A challenging feed price situation may get even dicier for dairy farmers this fall and winter, starting with cottonseed availability and cost.

That’s because cotton production was down this year for a variety of reasons. And the need for supplemental feeds is high —especially in the drought-ravaged Southwest. Those factors have combined to create cottonseed prices that are nearly double that of an average year, according to experts with the Texas AgriLife Extension Service.

Though some recent rains greened up pastures and rangeland and gave winter wheat producers some hope, forage and hay remained scare throughout the state, according to county agents. But despite these rains, as late as last week the entire state remained in one stage of drought or another, with more than 70 percent of Texas under severe to exceptional drought conditions, according the U.S. drought monitor.

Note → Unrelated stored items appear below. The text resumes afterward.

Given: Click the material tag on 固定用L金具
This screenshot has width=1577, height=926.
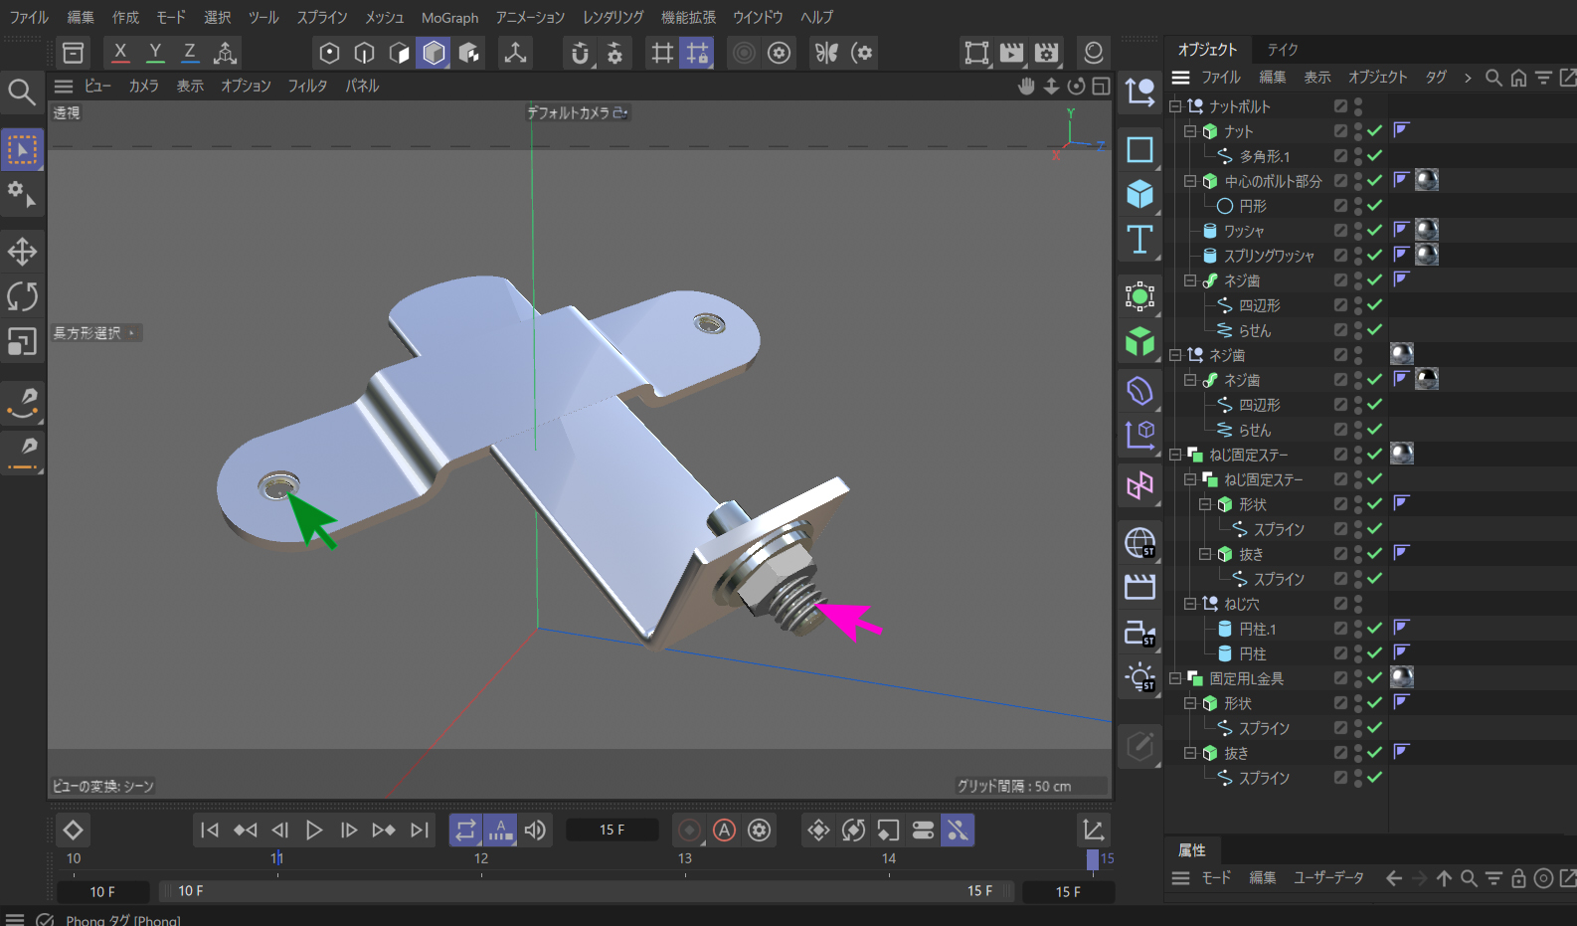Looking at the screenshot, I should [x=1402, y=678].
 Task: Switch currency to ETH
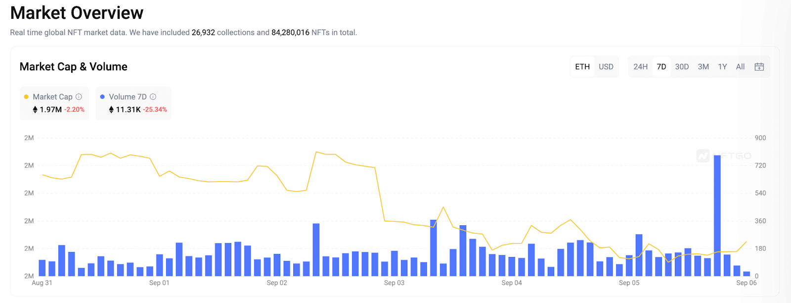[x=582, y=67]
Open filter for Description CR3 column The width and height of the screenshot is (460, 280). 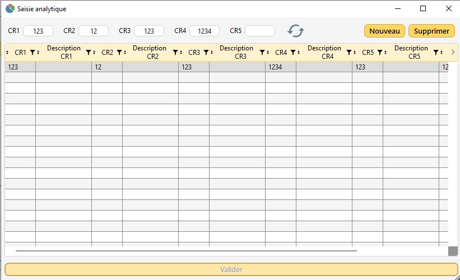pos(262,53)
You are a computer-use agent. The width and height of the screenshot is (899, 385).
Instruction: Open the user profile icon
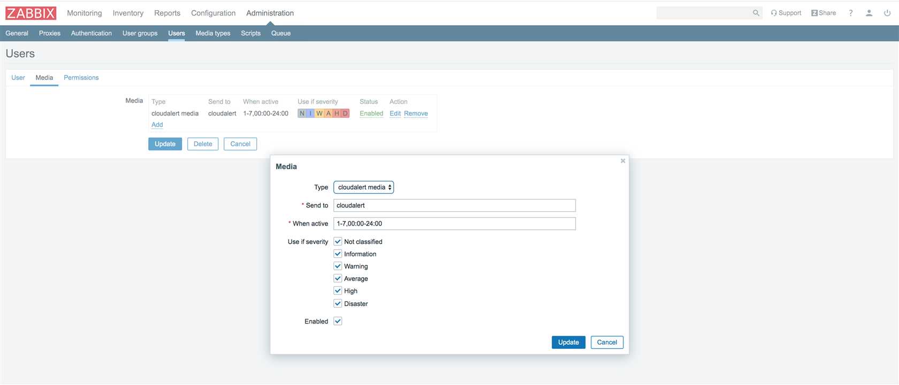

As a result, livestock producers are looking more to alternatives such as whole cottonseed, according to Mark Brown, AgriLife Extension agent in Lubbock County.

He reports that cottonseed is selling for $340 per ton due to feed shortages and short supplies.

A lot of farmers would be glad to pay $340 per ton, if they could find it at that price, notes Ellen Jordan, AgriLife Extension dairy specialist based in Dallas. It’s all about supply and demand, and the drought.

“Demand is going to surpass cottonseed supply this year by far,” Jordan says. “Not only do we have the dairies looking for cottonseed, but people are looking for cottonseed to extend their forage supply to their beef cattle.”

Regional feed prices in Comanche were $398, and $393 per ton in Friona on Oct. 26 – 27, Jordan reports.

On an average year, when demand isn’t so high and there’s a better cotton crop, prices usually hover around $200 per ton.

Meanwhile, the corn market continues to put pressure on dairy margins. Doane Advisory Services analysts report that corn rallied yesterday, with late session short-covering and bargain hunting helping to push prices higher into the close. December closed 7 1/4 cents higher at $6.54 1/4 and March was 6 1/4 cents higher at $6.65 1/4.

The soybean situation may be headed in a different direction, though. Soybean futures traded strongly lower on Tuesday. The sharp rally in the dollar and weakness in equities and crude oil weighed on the market. Outside markets were pressured by renewed concerns about the European Union debt crisis and its potential affect on the global economy. Losses were still double digit, but early session declines were trimmed by some short-covering and ability of corn to turn higher, note the analysts from Doane. November ended 15 1/4 cents lower at $11.92 1/4 and January was 14 3/4 cents lower at $12.02 1/2. 

But forage availability remains concerning for dairy farmers.

For instance, the Wisconsin Agricultural Statistics Service says that the state’s alfalfa hay harvest ran about 18 percent below last year’s level, due to slightly lower yields and fewer acres harvested. Wisconsin's production of other types of hay is about, 3 percent below last year.

Nationally, U.S. alfalfa production is down about 5 percent. And other hay production came in about 14 percent lower than last year.